— Aim of the exercise —
Present the lines of the records below as a numbered list, omitting blank lines and leaving out the pictures.

━━━ Excerpted records ━━━

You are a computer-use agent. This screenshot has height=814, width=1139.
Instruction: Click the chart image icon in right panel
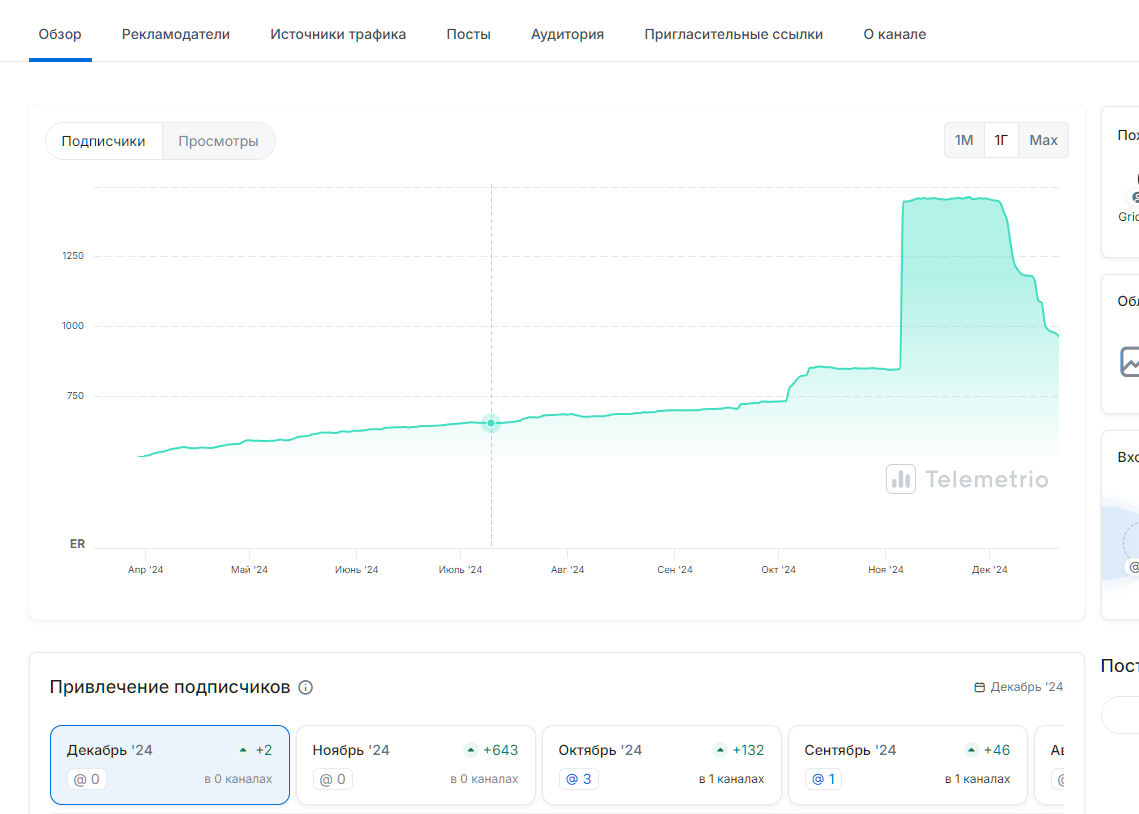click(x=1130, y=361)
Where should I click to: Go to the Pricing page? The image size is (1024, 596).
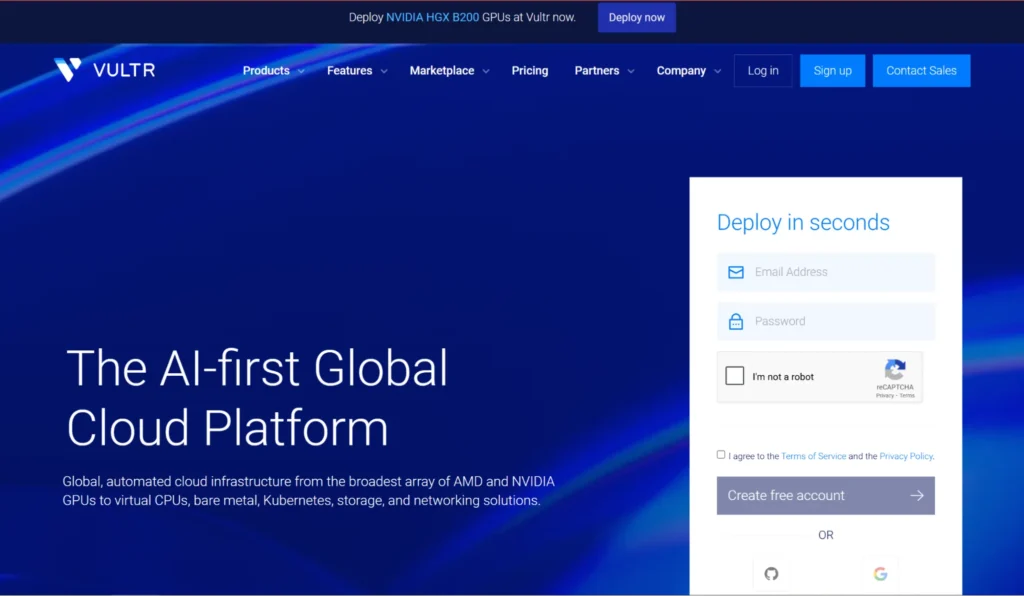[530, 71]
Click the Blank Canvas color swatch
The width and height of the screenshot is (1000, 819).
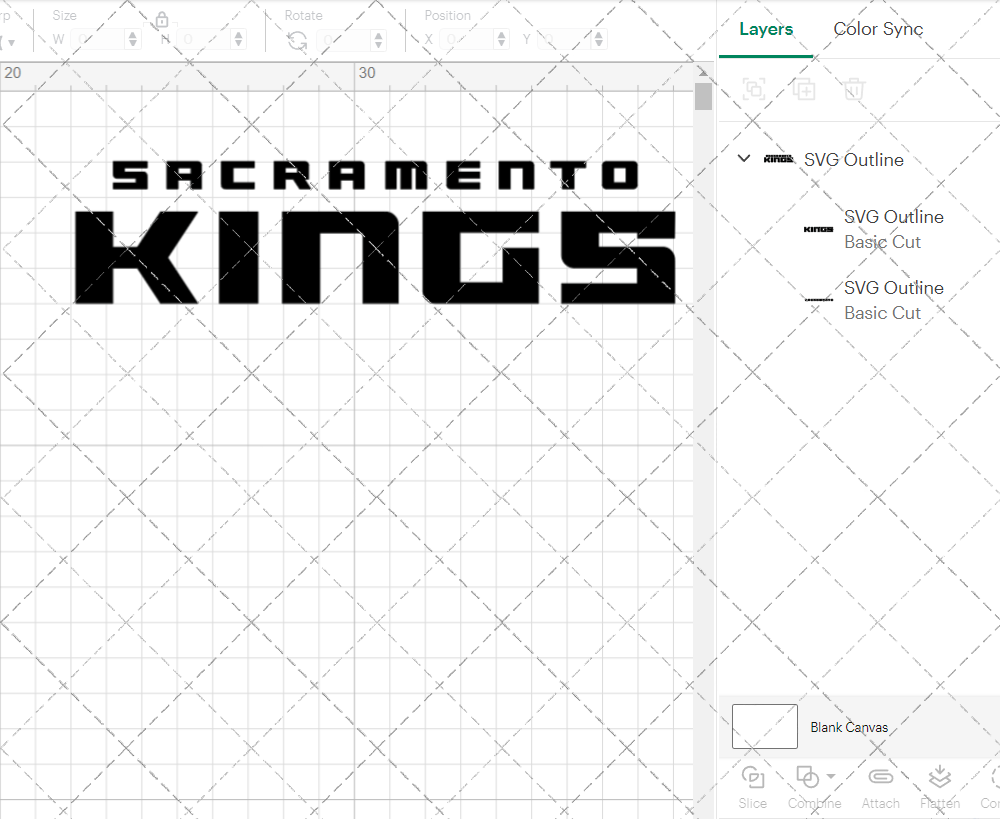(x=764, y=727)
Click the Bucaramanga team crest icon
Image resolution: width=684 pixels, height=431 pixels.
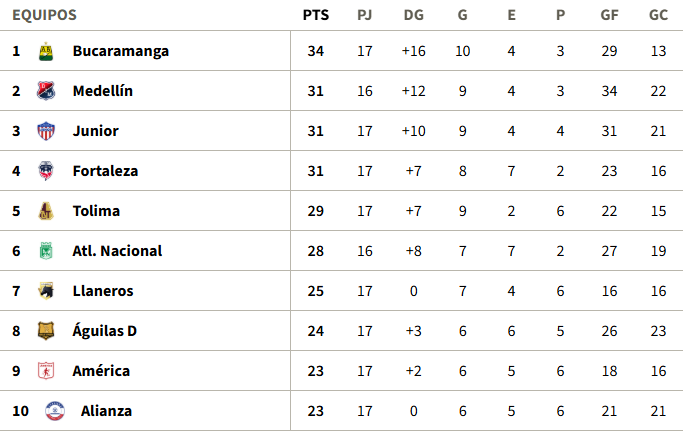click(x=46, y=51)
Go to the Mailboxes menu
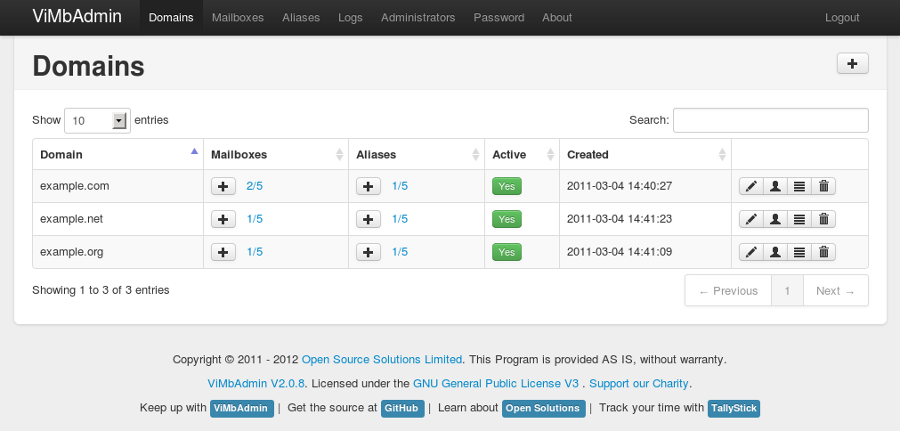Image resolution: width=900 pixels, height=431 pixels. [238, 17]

━━━

— Written response —
1. You are a computer-use agent. This screenshot has height=814, width=1139.
2. Instruction: Click the chart image icon in right panel
3. click(x=1130, y=361)
4. Where should I click to: Go to the Pricing page? The image size is (1024, 596).
5. [530, 71]
6. Click the Blank Canvas color swatch
7. The width and height of the screenshot is (1000, 819).
8. (x=764, y=727)
9. Click the Bucaramanga team crest icon
10. Image resolution: width=684 pixels, height=431 pixels.
11. click(x=46, y=51)
12. Go to the Mailboxes menu
13. Image resolution: width=900 pixels, height=431 pixels. [238, 17]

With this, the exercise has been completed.